Malgré l’insistance du Danemark sur le fait que le Groenland n’est pas à vendre, le président américain Donald Trump et son équipe « discutent de ce à quoi pourrait ressembler un éventuel achat », a déclaré vendredi 9 janvier la Maison Blanche.
Mais même dans un scénario qui suppose la présence d’un vendeur consentant, la discussion sur la vente hypothétique d’une région autonome, comme le Groenland, se heurte à des paramètres incertains, notamment la manière dont un prix pourrait être déterminé, comme le souligne Reuters, qui s’interroge sur la possibilité même de déterminer un prix de vente pour l’île.
« Il n’existe pas de marché pour l’achat et la vente de pays, ni aucun cadre accepté pour l’évaluation d’un pays », a déclaré Nick Kounis, économiste en chef de la banque néerlandaise ABN AMRO.
Un peu d’histoire.

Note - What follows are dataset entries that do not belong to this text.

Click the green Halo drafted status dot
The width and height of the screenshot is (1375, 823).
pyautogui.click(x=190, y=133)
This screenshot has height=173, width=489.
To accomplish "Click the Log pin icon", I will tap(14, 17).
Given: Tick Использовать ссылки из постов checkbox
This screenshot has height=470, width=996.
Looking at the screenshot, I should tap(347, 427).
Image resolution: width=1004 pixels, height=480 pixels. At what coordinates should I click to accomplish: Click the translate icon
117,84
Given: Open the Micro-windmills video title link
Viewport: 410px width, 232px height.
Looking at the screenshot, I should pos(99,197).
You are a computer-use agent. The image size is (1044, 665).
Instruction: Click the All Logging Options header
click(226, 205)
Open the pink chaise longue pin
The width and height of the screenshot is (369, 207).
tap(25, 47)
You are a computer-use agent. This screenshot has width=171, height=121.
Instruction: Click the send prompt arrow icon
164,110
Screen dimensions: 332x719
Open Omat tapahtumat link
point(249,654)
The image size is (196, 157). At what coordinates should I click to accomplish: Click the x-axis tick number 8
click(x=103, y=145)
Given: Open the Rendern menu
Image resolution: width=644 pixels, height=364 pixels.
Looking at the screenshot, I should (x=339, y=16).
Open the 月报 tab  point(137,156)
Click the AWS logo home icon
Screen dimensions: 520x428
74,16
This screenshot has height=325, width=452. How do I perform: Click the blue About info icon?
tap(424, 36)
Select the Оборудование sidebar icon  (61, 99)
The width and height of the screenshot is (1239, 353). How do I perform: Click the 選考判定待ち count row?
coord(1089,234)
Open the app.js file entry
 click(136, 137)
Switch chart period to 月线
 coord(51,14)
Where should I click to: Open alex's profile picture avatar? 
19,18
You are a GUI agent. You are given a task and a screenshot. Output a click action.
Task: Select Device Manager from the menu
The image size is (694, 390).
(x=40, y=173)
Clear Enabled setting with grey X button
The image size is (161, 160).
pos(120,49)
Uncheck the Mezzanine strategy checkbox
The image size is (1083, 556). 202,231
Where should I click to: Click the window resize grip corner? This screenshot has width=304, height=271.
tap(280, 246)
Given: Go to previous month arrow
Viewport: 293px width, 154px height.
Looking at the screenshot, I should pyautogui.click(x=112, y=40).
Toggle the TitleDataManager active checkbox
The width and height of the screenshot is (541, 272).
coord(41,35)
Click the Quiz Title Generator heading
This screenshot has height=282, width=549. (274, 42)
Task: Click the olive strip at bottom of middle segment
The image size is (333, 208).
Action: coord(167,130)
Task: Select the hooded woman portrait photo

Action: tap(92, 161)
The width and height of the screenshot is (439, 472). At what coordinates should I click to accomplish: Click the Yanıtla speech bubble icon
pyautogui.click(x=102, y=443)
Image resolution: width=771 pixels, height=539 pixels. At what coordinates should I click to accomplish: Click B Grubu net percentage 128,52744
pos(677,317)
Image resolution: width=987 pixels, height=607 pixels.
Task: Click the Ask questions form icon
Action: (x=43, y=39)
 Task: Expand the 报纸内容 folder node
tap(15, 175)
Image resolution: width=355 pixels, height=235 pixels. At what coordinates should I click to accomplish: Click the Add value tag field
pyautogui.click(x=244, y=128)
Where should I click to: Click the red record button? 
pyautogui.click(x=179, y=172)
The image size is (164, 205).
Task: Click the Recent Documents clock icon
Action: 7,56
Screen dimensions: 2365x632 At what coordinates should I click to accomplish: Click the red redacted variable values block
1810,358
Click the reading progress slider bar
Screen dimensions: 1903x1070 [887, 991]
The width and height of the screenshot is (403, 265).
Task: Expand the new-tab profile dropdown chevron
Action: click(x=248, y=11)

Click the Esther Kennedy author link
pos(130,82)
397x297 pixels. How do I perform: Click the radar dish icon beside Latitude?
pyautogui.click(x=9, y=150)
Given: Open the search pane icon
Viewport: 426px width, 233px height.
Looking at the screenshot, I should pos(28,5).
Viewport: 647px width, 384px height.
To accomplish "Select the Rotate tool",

En 1946, les États-Unis proposèrent d’acheter cette vaste île arctique riche en minéraux au Danemark pour 100 millions de dollars – une offre qui fut rejetée à l’époque. En valeur actuelle, cela correspond à environ 1,6 milliard de dollars. Mais ce montant, déjà modeste, ne peut constituer un élément utile compte tenu de la forte croissance des économies américaine et danoise au cours des huit décennies qui ont suivi : il ne reflète aucune « valeur » relative du Groenland et de ses ressources dans l’économie mondiale actuelle.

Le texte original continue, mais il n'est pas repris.